UT students advocate for more climate change acknowledgement amid United Nations Climate Change Conference

Kaushiki Roy, News Reporter

Editor’s Note: This article first appeared as part of the November 12 flipbook.

After speaking with world leaders and representatives at the United Nations Climate Change Conference in Glasgow last week, senior climate activist Roshan Khan said she wants to work with other UT organizations to continue advocating against climate change. 

“We have to do more than just protest,” Khan said. “We have to actually come up with solutions, and then push the solutions. Because no one else is going to do that for us. … We are the generation that is going to drive those solutions.”


Khan, who represented a local environmental organization called the Rainforest Partnership, said that as global leaders act to combat climate change, she wants to see UT take more initiative to address the climate crisis. Khan said while the United States pledged to halve emissions and end deforestation by 2030, UT continues to invest in fossil fuels. 

Khan said there needs to be collective and sustained action to prevent the worst effects of a warming planet. Khan is also concerned that initiatives taken at the conference may fall through after President Joe Biden leaves office.

“One of the speeches I remember the best from the conference asked why young people are frustrated and (the answer is) because we see people making promises for when they’re not going to be around,” said Khan, a Plan II, economics, government, international relations and global studies, and Asian cultures and languages major. “How can we trust that they’re going to follow through and deliver on those pledges?”

Edwin Grove, a Students Fighting Climate Change officer,  experienced leaders not fulfilling their promises firsthand when UT administration removed the organization off the student advisory meeting agenda Oct. 26, where they wanted to discuss fossil fuel divestment with President Jay Hartzell. 

“We were very angry,” geography junior Grove said. “We had laid out five demands and they were very manageable. … Our demands included just having regular meetings with us, acknowledging the climate crisis and officially creating a team to deal with climate issues at the University. They just wouldn’t be with us.”

Grove said administration later reached out saying they understood the demands of Students Fighting Climate Change, but the group is still in the works of scheduling another meeting. The group said it will continue to protest and put pressure on UT administration until they take action.

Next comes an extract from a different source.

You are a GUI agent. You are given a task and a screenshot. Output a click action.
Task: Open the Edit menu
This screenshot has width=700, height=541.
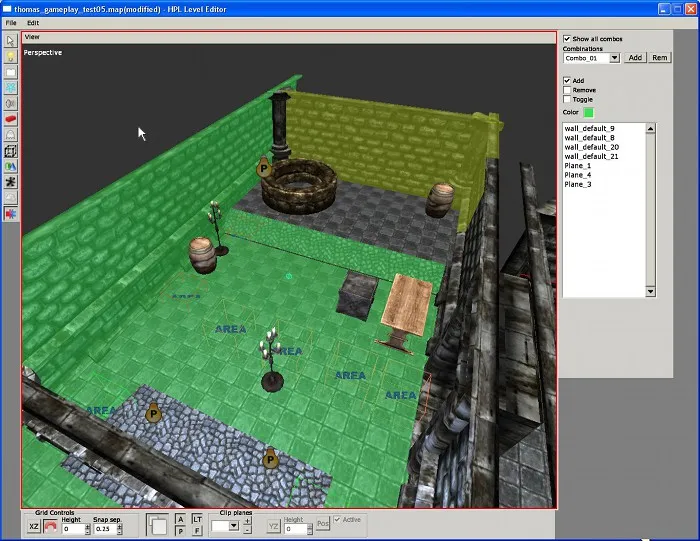33,22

Khan said she was glad to see so many young activists gathered in Glasgow to attend a climate march with about 30,000 people. She said she hopes to see that same passion to make the world a safer place in Austin. 

“It’s important for us to understand the full landscape of climate solutions and which ones actually will deliver on what they pledged,” Khan said. “Going forward as a student, I plan to use my organization and also any opportunities I get during or throughout UT (to fight for climate justice).”

Samara Zuckerbrod, director of the student organization Campus Environmental Center, said the center plans on working with Khan next semester to expand its reach to students on campus.

“We’re trying to make (administration) aware that a large part of the student body cares about climate change and climate action,” Grove said.